◆ **What you will do**
Copy out the items verbatim, starting at the line that contains "Screen dimensions: 1300x513" and continuing through the final line of the items, with both ends included.

____________

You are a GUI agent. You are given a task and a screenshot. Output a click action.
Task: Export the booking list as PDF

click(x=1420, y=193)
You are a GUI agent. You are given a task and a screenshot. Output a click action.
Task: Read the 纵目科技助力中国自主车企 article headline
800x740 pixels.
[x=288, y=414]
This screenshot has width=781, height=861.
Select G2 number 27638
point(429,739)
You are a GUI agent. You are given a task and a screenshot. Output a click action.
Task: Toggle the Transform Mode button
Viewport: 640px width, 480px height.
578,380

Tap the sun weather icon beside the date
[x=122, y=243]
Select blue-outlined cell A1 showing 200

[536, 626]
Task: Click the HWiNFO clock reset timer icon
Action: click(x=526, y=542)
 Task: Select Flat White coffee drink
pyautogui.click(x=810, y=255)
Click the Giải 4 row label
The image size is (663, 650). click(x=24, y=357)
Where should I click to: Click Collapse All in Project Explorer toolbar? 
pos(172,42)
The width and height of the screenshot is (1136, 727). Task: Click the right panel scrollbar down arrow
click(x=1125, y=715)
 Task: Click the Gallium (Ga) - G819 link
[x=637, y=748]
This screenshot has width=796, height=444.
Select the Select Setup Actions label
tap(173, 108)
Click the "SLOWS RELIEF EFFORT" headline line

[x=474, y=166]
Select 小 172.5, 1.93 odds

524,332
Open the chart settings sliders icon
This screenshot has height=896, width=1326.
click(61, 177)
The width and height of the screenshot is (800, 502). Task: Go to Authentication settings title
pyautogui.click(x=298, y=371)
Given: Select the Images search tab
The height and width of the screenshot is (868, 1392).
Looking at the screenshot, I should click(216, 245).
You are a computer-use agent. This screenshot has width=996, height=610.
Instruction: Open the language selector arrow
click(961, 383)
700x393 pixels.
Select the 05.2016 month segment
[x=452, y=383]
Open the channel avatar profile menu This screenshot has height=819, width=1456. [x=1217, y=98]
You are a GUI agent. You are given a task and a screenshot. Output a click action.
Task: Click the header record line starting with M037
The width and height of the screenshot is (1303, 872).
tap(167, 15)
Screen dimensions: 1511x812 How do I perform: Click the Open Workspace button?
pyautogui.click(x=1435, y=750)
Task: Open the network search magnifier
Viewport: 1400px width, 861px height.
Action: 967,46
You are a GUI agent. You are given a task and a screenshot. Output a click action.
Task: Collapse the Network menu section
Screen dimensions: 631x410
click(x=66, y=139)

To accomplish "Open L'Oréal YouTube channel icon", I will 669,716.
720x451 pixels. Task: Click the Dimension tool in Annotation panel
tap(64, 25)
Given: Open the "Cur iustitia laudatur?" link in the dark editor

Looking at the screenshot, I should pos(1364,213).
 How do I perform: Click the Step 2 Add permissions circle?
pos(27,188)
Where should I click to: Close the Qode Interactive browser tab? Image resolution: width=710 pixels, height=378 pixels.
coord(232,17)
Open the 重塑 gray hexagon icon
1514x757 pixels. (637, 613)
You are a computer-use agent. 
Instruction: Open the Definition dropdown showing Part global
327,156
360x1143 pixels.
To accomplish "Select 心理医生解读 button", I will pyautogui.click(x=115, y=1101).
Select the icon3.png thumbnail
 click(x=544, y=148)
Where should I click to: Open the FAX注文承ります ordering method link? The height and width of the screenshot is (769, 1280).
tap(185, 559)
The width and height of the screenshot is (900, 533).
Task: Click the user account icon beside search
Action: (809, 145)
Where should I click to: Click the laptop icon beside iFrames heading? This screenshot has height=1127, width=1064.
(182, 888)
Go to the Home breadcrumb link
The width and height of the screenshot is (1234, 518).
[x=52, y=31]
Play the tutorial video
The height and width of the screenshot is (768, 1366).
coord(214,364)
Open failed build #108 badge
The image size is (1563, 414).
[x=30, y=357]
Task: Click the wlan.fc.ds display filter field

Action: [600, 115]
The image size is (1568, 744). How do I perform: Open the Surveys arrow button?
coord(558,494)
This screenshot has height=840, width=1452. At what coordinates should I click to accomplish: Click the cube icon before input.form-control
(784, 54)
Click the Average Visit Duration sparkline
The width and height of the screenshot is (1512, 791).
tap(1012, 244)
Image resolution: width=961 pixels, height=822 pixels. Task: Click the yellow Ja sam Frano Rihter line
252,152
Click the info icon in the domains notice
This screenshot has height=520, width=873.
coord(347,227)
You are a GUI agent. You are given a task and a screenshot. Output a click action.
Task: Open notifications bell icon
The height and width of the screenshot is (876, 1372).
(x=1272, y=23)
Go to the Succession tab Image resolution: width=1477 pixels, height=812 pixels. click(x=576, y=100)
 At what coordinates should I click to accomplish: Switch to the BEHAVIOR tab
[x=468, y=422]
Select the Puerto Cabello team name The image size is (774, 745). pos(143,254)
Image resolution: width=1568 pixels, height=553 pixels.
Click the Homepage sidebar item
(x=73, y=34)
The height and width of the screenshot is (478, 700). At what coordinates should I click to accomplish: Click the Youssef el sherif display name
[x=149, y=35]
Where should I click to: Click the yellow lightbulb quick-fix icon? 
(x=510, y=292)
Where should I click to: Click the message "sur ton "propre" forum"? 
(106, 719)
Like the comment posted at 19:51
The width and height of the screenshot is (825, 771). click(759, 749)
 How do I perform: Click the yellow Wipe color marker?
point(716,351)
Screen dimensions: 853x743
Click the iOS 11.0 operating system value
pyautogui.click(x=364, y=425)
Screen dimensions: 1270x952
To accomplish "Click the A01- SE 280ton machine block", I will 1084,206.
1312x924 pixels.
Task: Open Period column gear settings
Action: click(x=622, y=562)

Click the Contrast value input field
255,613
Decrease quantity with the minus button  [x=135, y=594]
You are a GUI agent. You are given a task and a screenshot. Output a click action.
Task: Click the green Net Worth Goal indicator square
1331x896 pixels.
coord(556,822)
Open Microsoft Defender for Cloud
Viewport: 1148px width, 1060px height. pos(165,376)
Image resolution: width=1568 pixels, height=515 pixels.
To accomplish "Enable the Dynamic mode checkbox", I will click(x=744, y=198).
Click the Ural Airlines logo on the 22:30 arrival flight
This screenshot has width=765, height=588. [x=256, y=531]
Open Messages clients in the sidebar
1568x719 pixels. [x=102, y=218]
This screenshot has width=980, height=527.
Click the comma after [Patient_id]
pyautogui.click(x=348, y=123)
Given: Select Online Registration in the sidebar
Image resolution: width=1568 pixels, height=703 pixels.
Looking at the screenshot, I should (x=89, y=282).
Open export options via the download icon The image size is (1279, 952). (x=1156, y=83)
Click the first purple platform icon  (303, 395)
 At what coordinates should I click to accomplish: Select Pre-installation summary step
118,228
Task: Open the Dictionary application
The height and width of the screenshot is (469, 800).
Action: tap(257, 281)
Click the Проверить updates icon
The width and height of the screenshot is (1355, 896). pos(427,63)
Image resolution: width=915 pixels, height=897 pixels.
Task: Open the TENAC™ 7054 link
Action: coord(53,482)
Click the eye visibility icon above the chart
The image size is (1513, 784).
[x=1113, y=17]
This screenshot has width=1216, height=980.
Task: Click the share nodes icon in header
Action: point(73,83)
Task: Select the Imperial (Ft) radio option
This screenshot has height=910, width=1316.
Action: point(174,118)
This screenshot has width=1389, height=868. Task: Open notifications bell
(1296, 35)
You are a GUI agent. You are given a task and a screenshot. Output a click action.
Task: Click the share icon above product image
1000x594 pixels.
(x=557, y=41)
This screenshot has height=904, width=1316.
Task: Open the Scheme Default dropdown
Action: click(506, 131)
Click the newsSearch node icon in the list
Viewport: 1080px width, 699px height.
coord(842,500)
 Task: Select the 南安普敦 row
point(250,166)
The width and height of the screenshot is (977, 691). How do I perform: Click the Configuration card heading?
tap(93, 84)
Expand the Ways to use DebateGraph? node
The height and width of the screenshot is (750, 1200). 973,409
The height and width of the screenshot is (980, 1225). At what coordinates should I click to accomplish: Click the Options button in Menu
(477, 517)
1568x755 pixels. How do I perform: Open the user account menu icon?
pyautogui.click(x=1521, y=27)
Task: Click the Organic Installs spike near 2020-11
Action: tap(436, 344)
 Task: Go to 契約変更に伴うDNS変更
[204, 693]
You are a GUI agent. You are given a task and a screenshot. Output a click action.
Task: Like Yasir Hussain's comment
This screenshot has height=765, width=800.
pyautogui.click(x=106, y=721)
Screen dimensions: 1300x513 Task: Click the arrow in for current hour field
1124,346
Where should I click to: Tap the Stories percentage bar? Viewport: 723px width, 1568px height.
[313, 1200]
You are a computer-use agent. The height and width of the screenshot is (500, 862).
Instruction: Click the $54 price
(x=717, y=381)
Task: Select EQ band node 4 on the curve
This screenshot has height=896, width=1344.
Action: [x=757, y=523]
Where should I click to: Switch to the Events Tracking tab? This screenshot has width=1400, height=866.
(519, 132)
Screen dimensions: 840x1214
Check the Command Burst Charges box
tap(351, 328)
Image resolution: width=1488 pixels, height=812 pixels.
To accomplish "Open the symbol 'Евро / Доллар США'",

____________

◆ **Answer to the task**
Screen dimensions: 1300x513 Task: Click the arrow in for current hour field
1124,346
Where should I click to: Tap the Stories percentage bar? Viewport: 723px width, 1568px height.
[313, 1200]
You are a computer-use agent. The height and width of the screenshot is (500, 862).
Instruction: Click the $54 price
(x=717, y=381)
Task: Select EQ band node 4 on the curve
This screenshot has height=896, width=1344.
Action: [x=757, y=523]
Where should I click to: Switch to the Events Tracking tab? This screenshot has width=1400, height=866.
(519, 132)
Screen dimensions: 840x1214
Check the Command Burst Charges box
tap(351, 328)
Image resolution: width=1488 pixels, height=812 pixels.
To accomplish "Open the symbol 'Евро / Доллар США'",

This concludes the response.